Ce n’est pas parce qu’ils ne connaissaient pas les pièces de monnaie. Les trésors d’objets précieux de la période des migrations (400-700 de notre ère) et des premiers siècles de l’ère viking comprennent des pièces de Rome, de Constantinople et même du monde arabe. Nombre d’entre elles sont percées de petits trous, ce qui montre qu’elles étaient portées en pendentif.
Au cours de la période de migration, les peuples qui allaient devenir les Vikings fabriquaient également des bracteates.
Ceux-ci ressemblent à des pièces de monnaie unilatérales extrêmement fines qui sont portées en pendentif.
Leur dessin s’inspire des pièces romaines, avec des portraits de profil des dieux à la place des Césars, et des inscriptions runiques à la place des dédicaces latines.
Pendant la période de migration, les proto-Vikings ont surtout eu recours à une économie de troc, échangeant des biens contre d’autres biens qu’ils considéraient comme de valeur égale.

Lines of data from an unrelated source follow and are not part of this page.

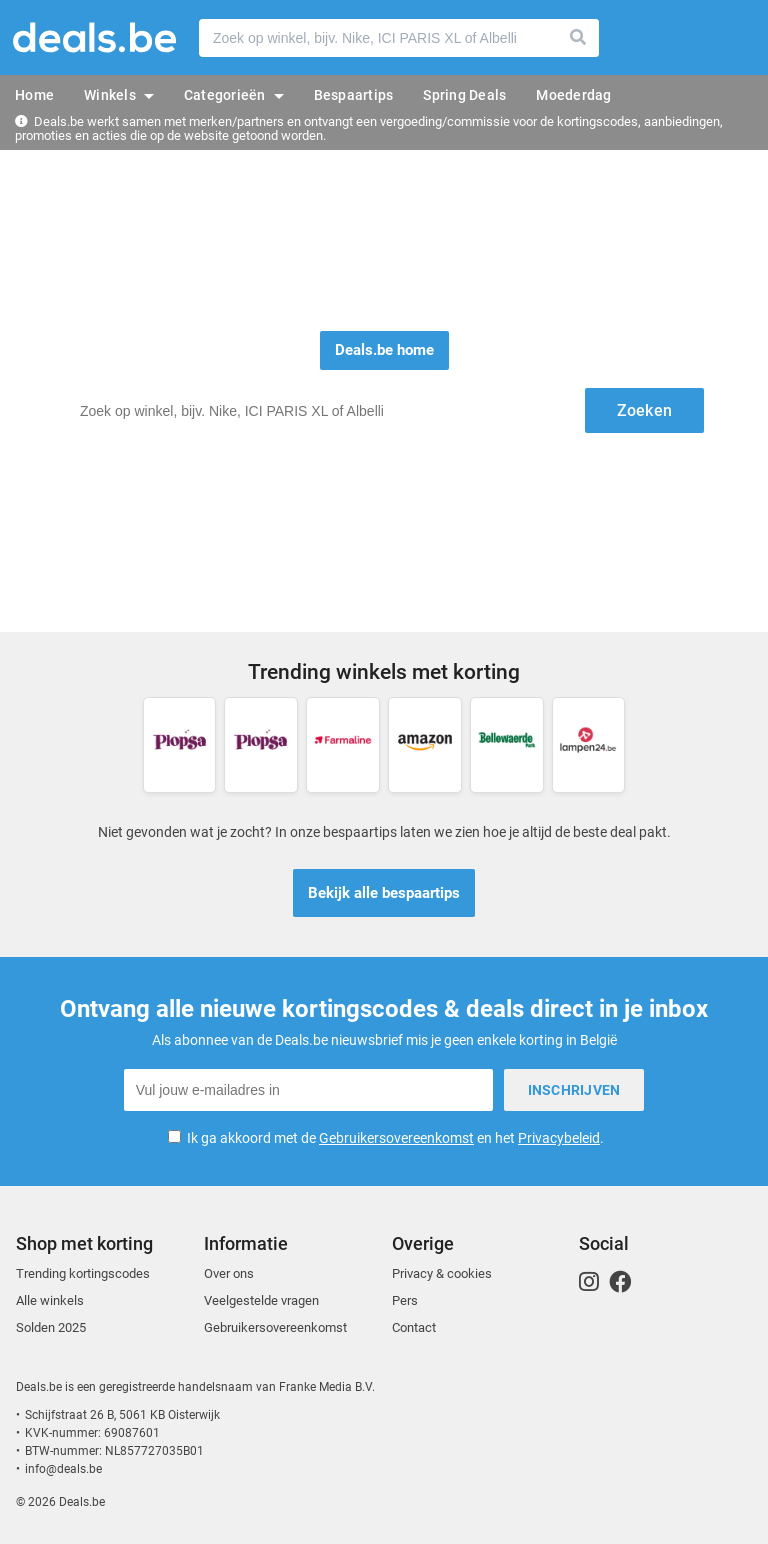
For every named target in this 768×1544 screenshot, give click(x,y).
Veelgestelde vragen (261, 1300)
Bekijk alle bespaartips (384, 893)
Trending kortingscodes (83, 1273)
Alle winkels (50, 1300)
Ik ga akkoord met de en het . (395, 1138)
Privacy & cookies (442, 1273)
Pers (405, 1300)
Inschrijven (574, 1090)
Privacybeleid (559, 1138)
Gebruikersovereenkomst (396, 1138)
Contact (414, 1327)
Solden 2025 (51, 1327)
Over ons (229, 1273)
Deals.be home (384, 350)
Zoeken (579, 38)
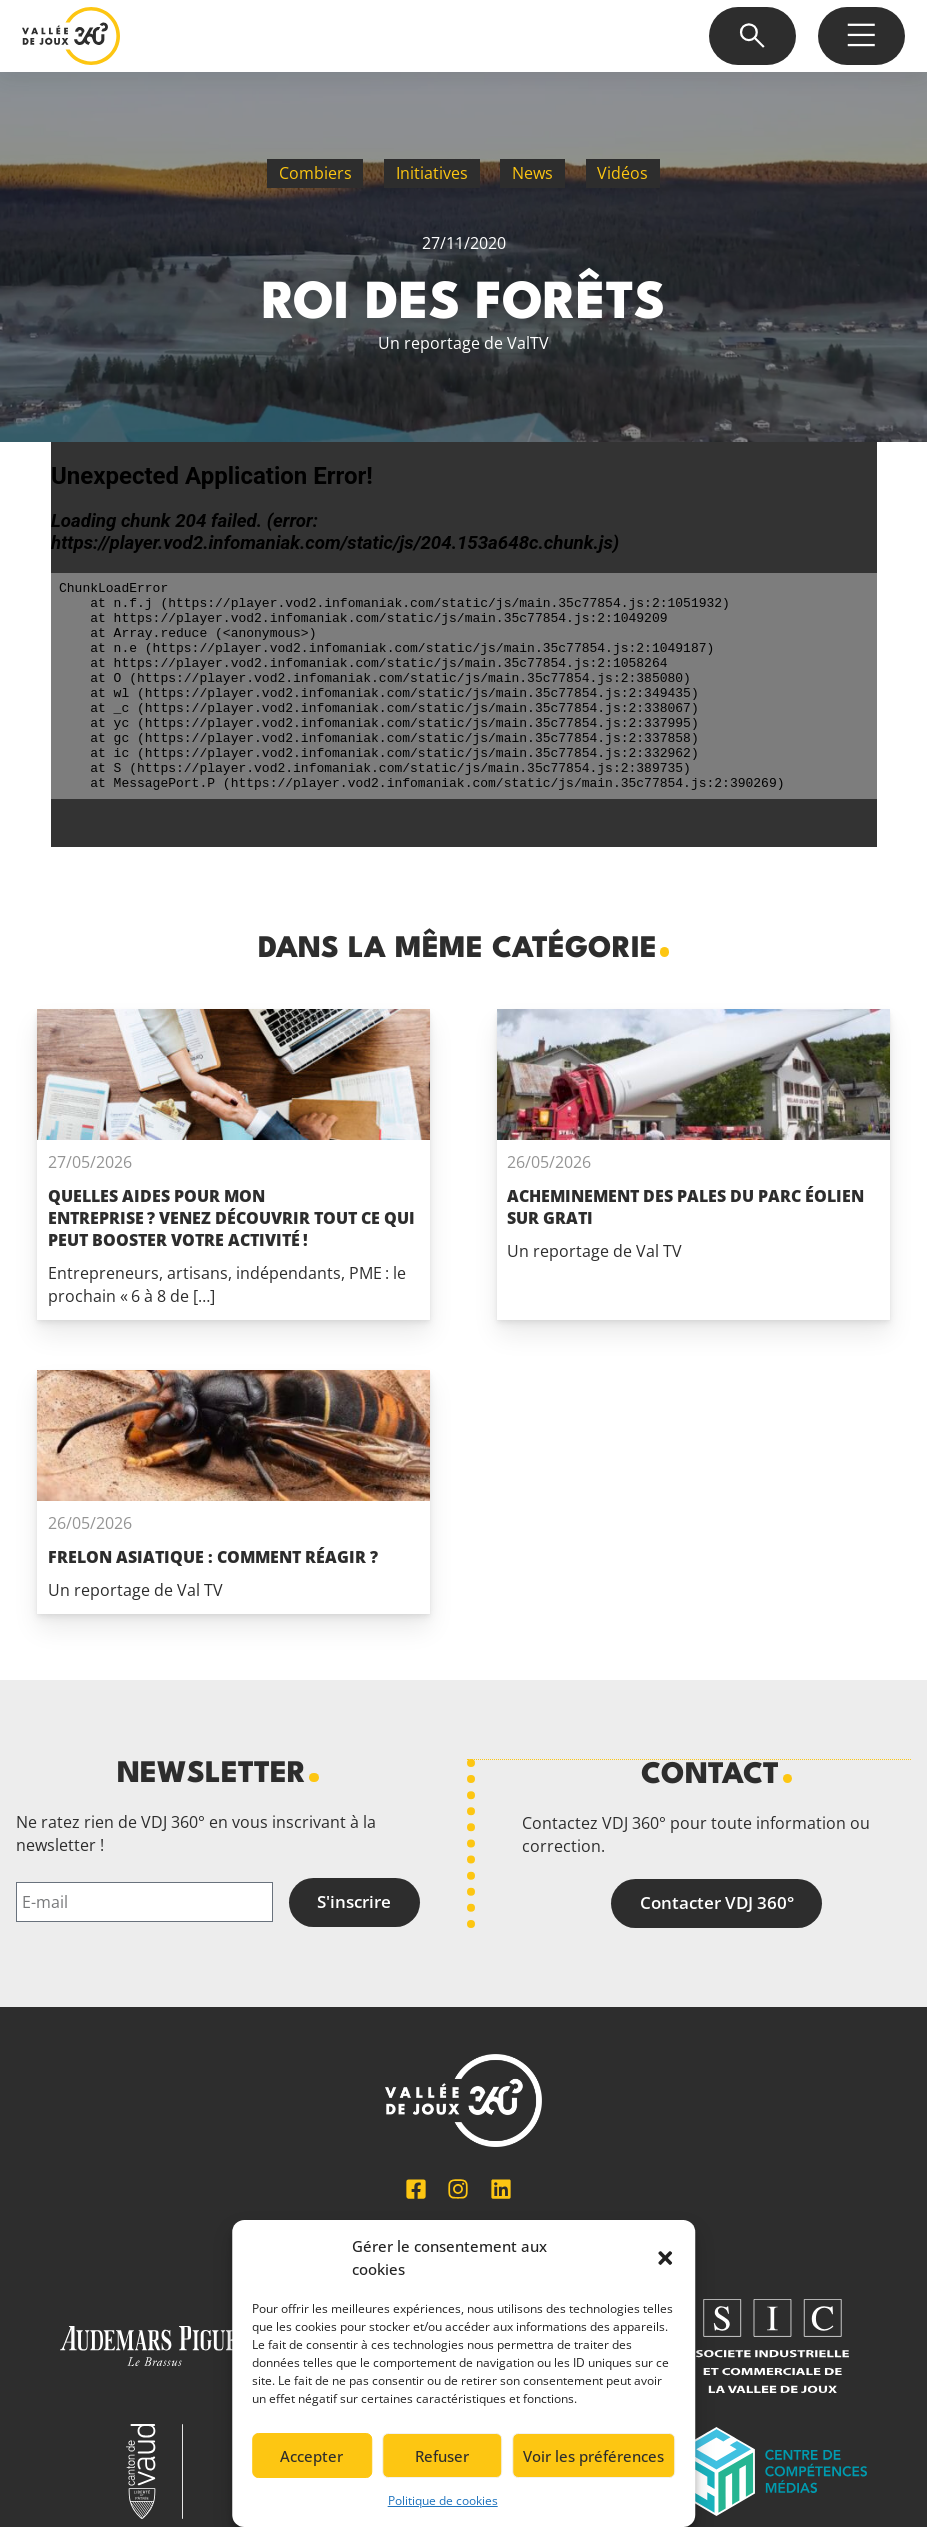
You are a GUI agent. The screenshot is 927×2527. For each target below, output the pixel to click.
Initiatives (432, 173)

Lorsque cette méthode est devenue impraticable, ils sont passés à une économie de lingots, dans laquelle les métaux précieux, principalement l’argent disponible en abondance, mais aussi l’or, représentaient la valeur.
Cette évolution économique a conduit à ce que les bijoux en argent et en or deviennent des symboles de statut et de richesse dans le monde viking.
Au début, le commerce des lingots se faisait surtout sous forme de lingots fabriqués et lestés à cet effet, mais dès le 9e siècle de notre ère, le métal plat était également couramment utilisé.
Alors que des bijoux entiers pouvaient être échangés, de plus petits morceaux de métal étaient découpés dans les bijoux pour créer des pièces plus petites.